Cleanup crews work hard across So. Fla. after Isaac
DAVIE, Fla. (WSVN) -- Cleanup crews picked up the pieces after Tropical Storm Isaac left its mark across South Florida.
The damage could have been a lot worse, but officials continued to clean up what was left behind Tuesday.
There has been a lot of standing water, power outages, and FPL wants everyone who is still without power to know that they are working around the clock to make sure the power gets back on. Crews from out of state traveled days to help out and cut down loose limbs from trees to make sure it's safe to return power.
The power at a Davie shopping center went out at about midday on Saturday and was still out Tuesday. About half a dozen businesses still have no power, and crews continue working on that. "On Sunday there were people eating, other people were sitting at the bar relaxing," said AJ Marino of the Cage Bar and Grill. "Monday, we had to turn away about 70 people and about 10 to 12 deliveries. A lot of business was lost."
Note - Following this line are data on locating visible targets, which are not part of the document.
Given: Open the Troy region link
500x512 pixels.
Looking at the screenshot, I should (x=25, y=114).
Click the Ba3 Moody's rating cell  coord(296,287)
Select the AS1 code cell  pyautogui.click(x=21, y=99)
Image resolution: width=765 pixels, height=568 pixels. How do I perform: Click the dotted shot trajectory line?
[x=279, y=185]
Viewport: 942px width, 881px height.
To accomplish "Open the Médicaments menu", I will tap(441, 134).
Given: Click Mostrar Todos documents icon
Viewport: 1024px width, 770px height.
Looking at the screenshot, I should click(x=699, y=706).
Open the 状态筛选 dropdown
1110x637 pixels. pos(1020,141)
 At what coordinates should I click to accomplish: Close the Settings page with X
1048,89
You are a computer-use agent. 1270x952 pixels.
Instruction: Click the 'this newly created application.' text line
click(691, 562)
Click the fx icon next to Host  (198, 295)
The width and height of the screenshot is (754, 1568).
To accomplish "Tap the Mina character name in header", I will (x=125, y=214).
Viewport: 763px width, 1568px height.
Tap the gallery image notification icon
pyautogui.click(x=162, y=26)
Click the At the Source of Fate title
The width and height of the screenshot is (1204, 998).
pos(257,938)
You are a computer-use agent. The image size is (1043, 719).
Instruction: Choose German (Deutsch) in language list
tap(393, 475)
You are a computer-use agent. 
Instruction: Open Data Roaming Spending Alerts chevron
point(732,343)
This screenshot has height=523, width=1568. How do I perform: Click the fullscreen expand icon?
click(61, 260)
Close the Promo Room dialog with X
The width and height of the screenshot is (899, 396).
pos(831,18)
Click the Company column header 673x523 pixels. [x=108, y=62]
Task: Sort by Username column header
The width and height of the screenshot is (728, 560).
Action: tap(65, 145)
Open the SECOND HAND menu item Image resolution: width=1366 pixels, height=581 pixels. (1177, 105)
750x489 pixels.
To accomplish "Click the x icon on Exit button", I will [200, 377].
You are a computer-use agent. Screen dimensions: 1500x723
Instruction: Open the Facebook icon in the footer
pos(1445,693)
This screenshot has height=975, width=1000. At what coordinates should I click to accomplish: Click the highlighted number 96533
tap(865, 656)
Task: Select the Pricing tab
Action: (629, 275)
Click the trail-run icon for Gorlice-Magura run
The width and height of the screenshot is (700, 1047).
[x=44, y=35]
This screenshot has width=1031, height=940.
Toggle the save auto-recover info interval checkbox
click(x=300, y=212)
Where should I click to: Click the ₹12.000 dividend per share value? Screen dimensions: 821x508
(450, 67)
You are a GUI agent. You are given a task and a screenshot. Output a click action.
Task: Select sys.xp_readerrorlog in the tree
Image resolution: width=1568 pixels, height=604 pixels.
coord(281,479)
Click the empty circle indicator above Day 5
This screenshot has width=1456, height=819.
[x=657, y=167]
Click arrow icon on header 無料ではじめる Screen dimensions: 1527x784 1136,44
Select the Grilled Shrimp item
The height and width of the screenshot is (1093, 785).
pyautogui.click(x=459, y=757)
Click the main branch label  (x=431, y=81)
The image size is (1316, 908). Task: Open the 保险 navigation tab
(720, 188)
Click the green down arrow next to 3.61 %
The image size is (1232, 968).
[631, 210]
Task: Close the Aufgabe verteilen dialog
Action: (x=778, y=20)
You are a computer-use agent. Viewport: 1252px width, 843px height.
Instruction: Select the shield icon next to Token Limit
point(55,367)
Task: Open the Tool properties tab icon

Crews believe they will have the power back in that particular area of Davie later in the day.
In Coconut Grove, it's beginning to look a lot like paradise again. After two days of wind and rain at the Dinner Key Marina, boaters cannot wait to get back out on the water.
South Florida residents and business owners are ready to get their lives back to normal, including Scotty's Landing which had to close for two days before re-opening on Tuesday. As a waterfront dining establishment, they expected to experience more damage, but feel lucky to have been spared. They did however lose business due to the storm.
Bostic Steel Company in Doral was also affected by the storm. The company, located just west of the Palmetto Expressway, was between Northwest 25th Street and 36th Street has now re-opened but did experience immense flooding. The entire area of the Tile District is completely flooded and is still pumping out water from their parking lots. Bostic Steel reported having about three feet of water and hoped to open on Monday but just could not.
"We came in, and the water wasn't so deep, but as the day went on, the rain kept coming, the water kept getting deeper," said Gus Cusano. "We were worried some of the employees weren't going to be able to get their cars down the block without stalling, so we sent everybody home after lunch."
FPL has sent out hundreds of crews from the South Miami fairground to begin working on lines, and trim trees to help get the power back to the community as quickly as possible.